Open onpix opened 1 day ago

onpix commented 1 day ago

Hi, thanks for your great work! I have a question regarding the fine-tuning of the stable diffusion. As your Marigold code shows:

https://github.com/VisualComputingInstitute/diffusion-e2e-ft/blob/ad32ee3a529b50c5332f4290e0de4dd0ef0150ae/Marigold/marigold/marigold_pipeline.py#L447

You concat the RGB latent and noise latent (zero) as input, which is in the same format as Marigold. However, I am wondering how to fine-tune SD using your method for single image depth / normal prediction? Since SD's input is like:

output = unet(noise_latent, ...)

If setting noise_latent to zero, the model has no image conditioned; but if setting the input to RGB latent, like:

output = unet(rgb_latent, ...)

We found that the results are also bad (with significant artifacts). Thus, could you please advise how to implement your method to fine-tune SD for depth / normal prediction? Thanks!

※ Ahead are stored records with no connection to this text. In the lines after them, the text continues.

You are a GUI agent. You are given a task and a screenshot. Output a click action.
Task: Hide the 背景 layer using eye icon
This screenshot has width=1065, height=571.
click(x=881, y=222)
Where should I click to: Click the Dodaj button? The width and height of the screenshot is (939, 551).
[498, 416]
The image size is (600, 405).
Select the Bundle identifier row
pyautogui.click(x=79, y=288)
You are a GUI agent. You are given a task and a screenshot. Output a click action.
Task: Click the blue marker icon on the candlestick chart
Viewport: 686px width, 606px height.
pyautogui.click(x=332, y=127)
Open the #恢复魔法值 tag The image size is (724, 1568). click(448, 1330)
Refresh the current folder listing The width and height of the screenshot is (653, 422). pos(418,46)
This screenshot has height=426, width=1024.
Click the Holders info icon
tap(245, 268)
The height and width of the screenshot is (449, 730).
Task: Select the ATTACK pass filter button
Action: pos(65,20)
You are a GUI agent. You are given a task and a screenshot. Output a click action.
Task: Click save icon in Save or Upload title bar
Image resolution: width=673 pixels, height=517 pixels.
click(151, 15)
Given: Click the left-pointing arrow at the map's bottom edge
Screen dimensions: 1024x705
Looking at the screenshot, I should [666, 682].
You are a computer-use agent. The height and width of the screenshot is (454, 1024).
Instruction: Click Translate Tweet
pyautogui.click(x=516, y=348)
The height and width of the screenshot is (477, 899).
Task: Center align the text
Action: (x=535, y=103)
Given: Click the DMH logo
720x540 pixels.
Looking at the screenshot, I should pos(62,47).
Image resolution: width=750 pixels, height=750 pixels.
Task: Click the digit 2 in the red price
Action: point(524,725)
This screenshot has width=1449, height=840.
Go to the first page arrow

GonzaloMartinGarcia commented 23 hours ago

Hi,

To minimize discrepancies between E2E FT Marigold and E2E FT Stable Diffusion (i.e., without Marigold diffusion estimation pretraining), we made sure that the Stable Diffusion fine-tuning follows the same training setup. This means that, just like Marigold, the Stable Diffusion's UNet input channels were doubled from 4 to 8, and the weights and biases were divided by two, so that the exact same training is applied. Since the input of the new layers are zeros, they should not influence model training. Different to the Marigold-E2E-FT run, we initialized with the Stable Diffusion checkpoint.

As a minor consequence, from the perspective of the first convolution at the start of training, this means that the magnitude of the activation in the first layer is scaled down by a factor of 2.

Hope this helps. We plan to release the evaluation and training code soon.